The idea of running federally is "mostly due to pressure from my constituents because (Manitoba Premier Brian) Pallister doesn't and refuses to help."

Klassen, first elected in 2016, is one of four Liberals in the Manitoba legislature. It's the minimum number for official party status, which brings funding, research staff and a guaranteed presence in question period and on committees.

Klassen's possible departure comes as no surprise to Liberal Leader Dougald Lamont.

"She's been talking or considering this for a number of months but nothing is confirmed as yet," Lamont said.

He said he isn't concerned that an exit by Klassen could cost the Liberals official party status. Lamont expects Pallister to call an election this spring — long before a byelection would be needed to fill Klassen's provincial seat.

"I expect we're going to have a full complement of MLAs no matter when the next election is, but also because I think it is likely to be called this spring."
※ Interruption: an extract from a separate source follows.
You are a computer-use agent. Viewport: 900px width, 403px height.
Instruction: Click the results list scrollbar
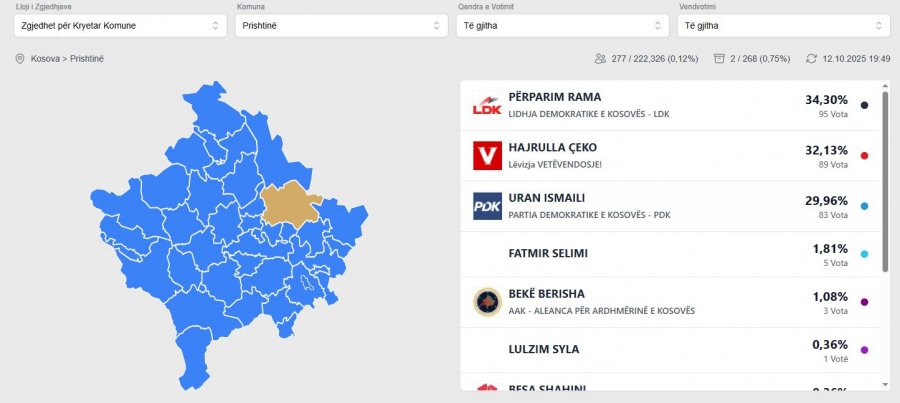(x=885, y=180)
The next vote is scheduled for October 2020 but Pallister has not ruled out calling one earlier. Prior to Klassen's election, her seat had been held by the New Democrats.

Two social media accounts — Twitter and Instagram — went up on the weekend that were labelled Judy Klassen MP. Lamont said as far as he knows, they are not connected to her. Klassen would only say that she had not seen them, because she was up north with sporadic internet access.

Lamont said he hasn't given Klassen a deadline to make up her mind.

"No. There's all sorts of other things to work out," he said.

"She's done a great job of representing her people and we'll support her in whatever decision she makes."